Ukraine raids 1,000 year old Russia-backed Kyiv monastery | Russia-Ukraine war News

The SBU’s intelligence service says the raid was to investigate suspicions of Russia using the complex for sabotage and weapons storage.

Ukrainian security forces and police have raided a 1,000-year-old Orthodox Christian monastery in Kyiv to counter “suspected subversive activities by Russian special services”.

The sprawling complex of Kyiv-Pechersk Lavra – or Kyiv Monastery of the Caves – is a Ukrainian cultural treasure and its cathedral, churches and other buildings are inscribed on the UNESCO list of World Heritage Sites.
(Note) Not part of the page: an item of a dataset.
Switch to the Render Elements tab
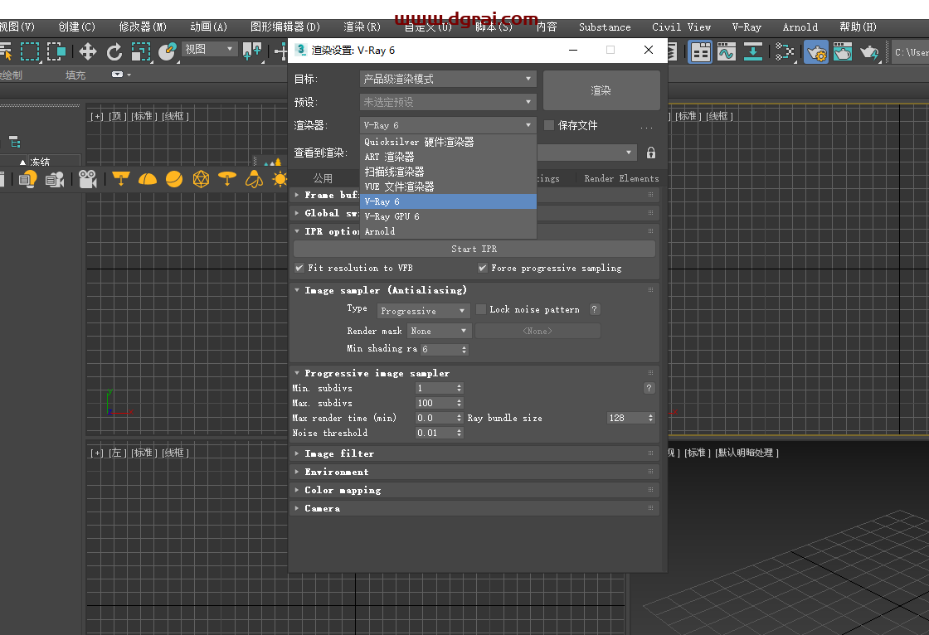The image size is (929, 635). [620, 178]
Overlooking the right bank of the Dnieper River, it is also the seat of the Russian-backed wing of the Ukrainian Orthodox Church and is subject to the Moscow Patriarchate.

Ukraine’s counterintelligence and counterterrorism agency said the search was part of its “systematic work to counter subversive activities of the Russian special services in Ukraine”.
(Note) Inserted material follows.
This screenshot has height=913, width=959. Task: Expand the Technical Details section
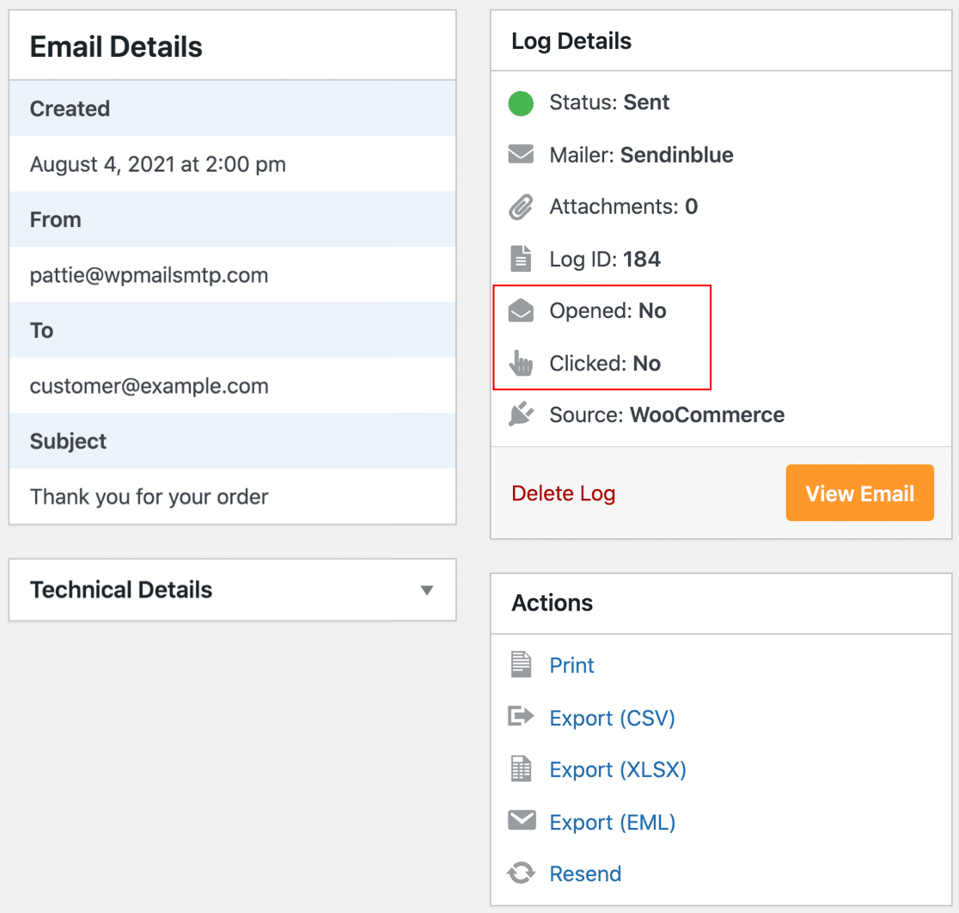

The statement from the intelligence service, known as the State Security Department by its initials in Ukrainian, said the operation was aimed at preventing the monastery from being used as “the center of the Russian world” and was carried out to look into suspicions “about the use of places … to house sabotage and reconnaissance groups and citizens”. aliens, [and] Arms storage.” She added that another site in the Rivne region, 240 km west of the capital, was also being searched.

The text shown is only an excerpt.